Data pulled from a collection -
▶
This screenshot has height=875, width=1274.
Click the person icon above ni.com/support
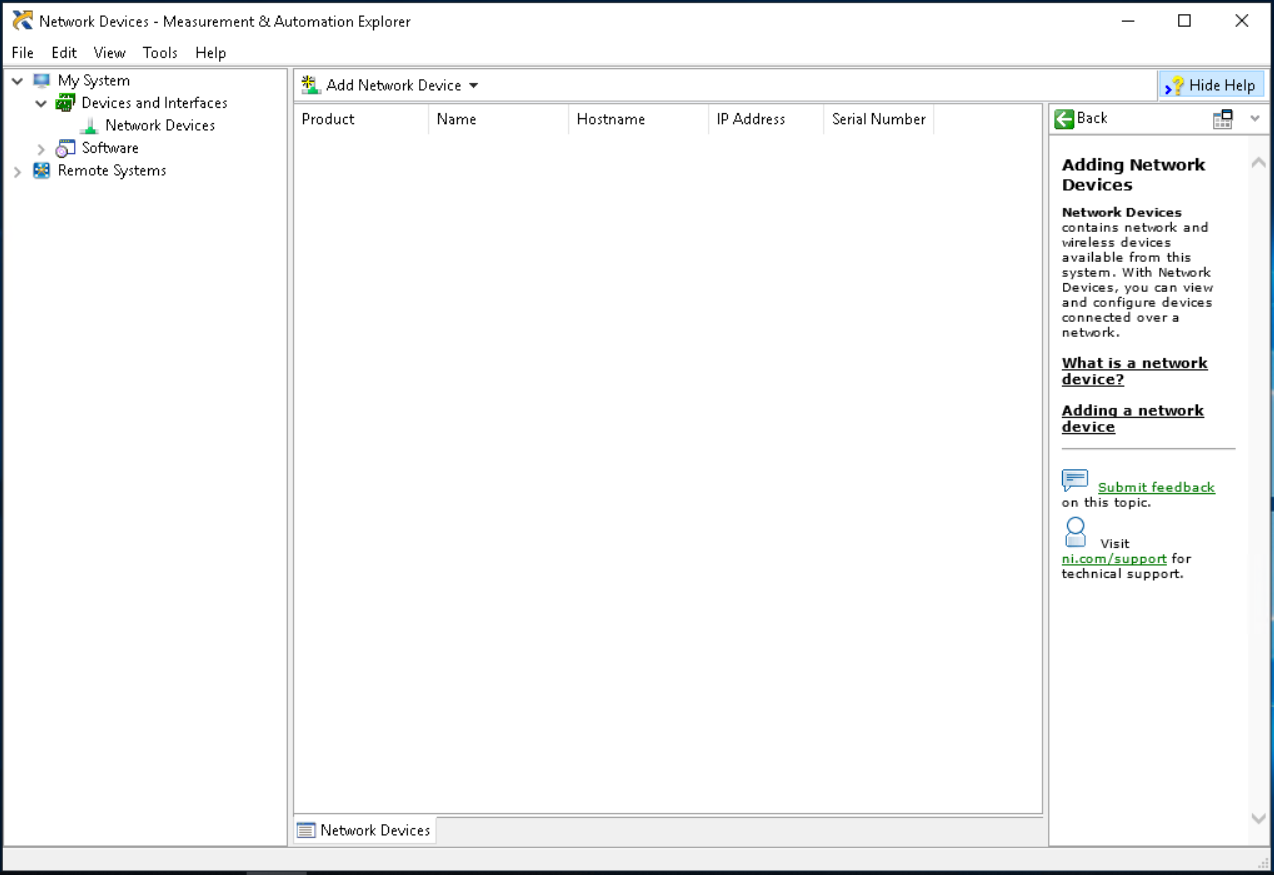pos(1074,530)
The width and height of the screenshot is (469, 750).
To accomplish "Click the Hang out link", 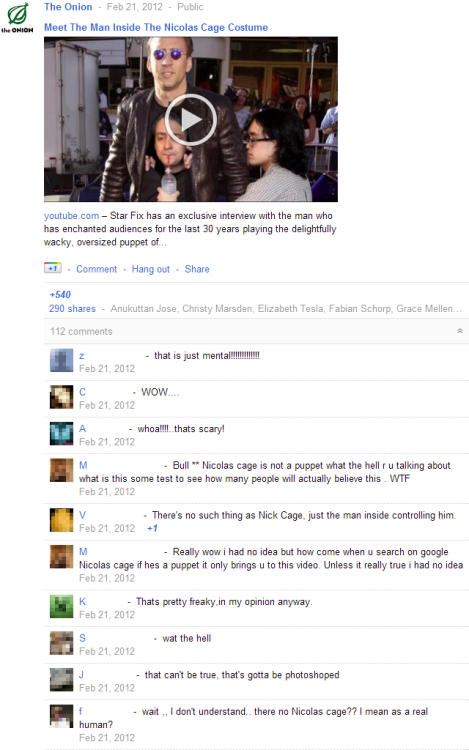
◀
WRITTEN TASK -
Output the records above line for line without changing anything, and leave out the pictures.

EXERCISE ANSWER -
This screenshot has height=875, width=1274.
Click the person icon above ni.com/support
pos(1074,530)
The width and height of the screenshot is (469, 750).
To accomplish "Click the Hang out link", 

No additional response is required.